The cost of raising a child in urban China has deterred many would-be parents, and China’s fertility rate has fallen to just 1.3 children per woman, despite Beijing’s scrapping of the one-child policy in 2016.
On Monday, the Chinese government allowed married couples to have up to three children, in a major shift from the limit of two after recent data showed a dramatic decline in births in the world’s most populous country.
Below are some of the costs of raising a child in China’s big cities.
MATERNAL COSTS: The costs of giving birth in public hospitals in China, including prenatal tests and deliveries, are usually covered by state insurance, but resources are tight at public hospitals and more Chinese women are turning to private clinics, which can charge more than 100,000 yuan ($15,700).

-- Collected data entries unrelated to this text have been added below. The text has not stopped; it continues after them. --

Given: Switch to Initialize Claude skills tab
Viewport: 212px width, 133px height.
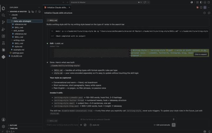Looking at the screenshot, I should tap(57, 7).
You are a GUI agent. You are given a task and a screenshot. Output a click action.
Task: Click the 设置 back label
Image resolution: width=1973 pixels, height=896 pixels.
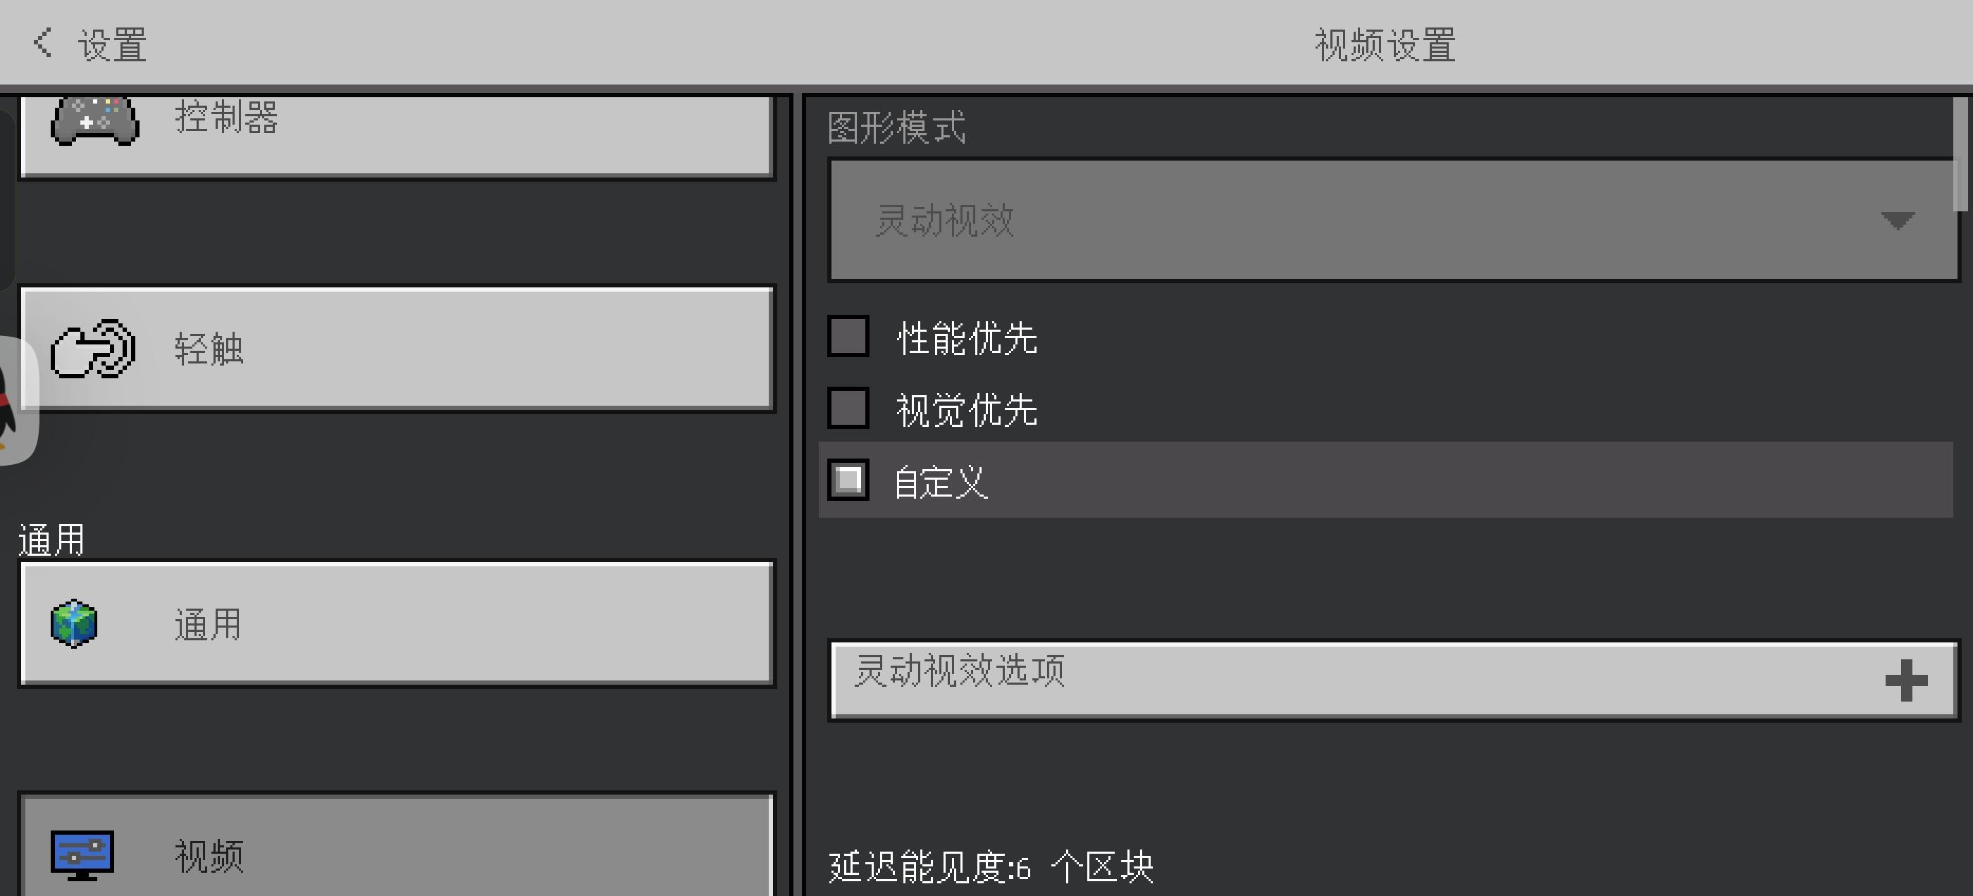[x=112, y=44]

Well-off families typically hire an in-house nursemaid, or yuesao, to look after the mother and baby in the first month, at about 15,000 yuan. As incomes rise in China, new mothers are also flocking to expensive postpartum centres that offer professional care and services. One such facility in Beijing’s Wangfujing district costs from 150,000 to 350,000 yuan per month.
HOUSING AND EDUCATION: After feeding their children milk formula imported from Australia and New Zealand and sending them to early childhood education centres, well-off parents seek apartments in districts with good schools such as Beijing’s Haidian, where housing costs an average of over 90,000 yuan per square meter, on par with median prices in Manhattan.
Those not eligible for public schools because they lack a hukou, or residency permit, must attend private schools, which cost from 40,000 to 250,000 yuan per year.
Anxious parents, most of them investing in their only child, sign kids up for private tutoring and to extracurriculars such as piano, tennis or chess classes.
Competition is so fierce that a popular term in parenting circles – jiwa, or “chicken baby” – refers to parents pumping energy boosting “chicken blood” into their kids by loading them up with extracurricular classes.
In order to ease pressure on children and boost birth rates by lowering family education costs, China has launched a clampdown on the country’s booming private tutoring industry.
According to a 2019 Shanghai Academy of Social Sciences report, an average family living in Shanghai’s upscale Jingan District spends almost 840,000 yuan per child from birth through junior high school, which typically ends at age 15, including 510,000 yuan on education alone.
Low-income families in Shanghai’s Jingan and Minhang districts, which have annual incomes under 50,000 yuan, spend over 70 percent of earnings on the child, the report said.
‘LYING DOWN’: High costs and the pressures of having grown up as only children, as well as the expectation that they will support their parents, have made many young people reluctant to have kids of their own.
New buzzwords capturing young people’s outlook often crop up on social media, including the recent “tang ping”, or “lying down”, which reflects disillusionment with a society beset by “involution”, another catchphrase referring to the state of being stuck in meaningless competition.
That came after the rise of “sang” culture, which revels in often-ironic defeatism, and “Buddhist youth”, which refers to young people’s laissez-faire attitude to life.
LOWERING THE COST: Beijing allowed couples in 2016 a two-child limit to try and stave off risks to its economy from a rapidly aging population. But that failed to result in a sustained surge in births given the high cost of raising children.
The new policy change will come with “supportive measures, which will be conducive to improving our country’s population structure, fulfilling the country’s strategy of actively coping with an ageing population”, the official Xinhua news agency said following a politburo meeting chaired by President Xi Jinping.
Among those measures, China will lower educational costs for families, step up tax and housing support, guarantee the legal interests of working women and clamp down on “sky-high” dowries, it said, without giving specifics. It would also look to educate young people “on marriage and love”.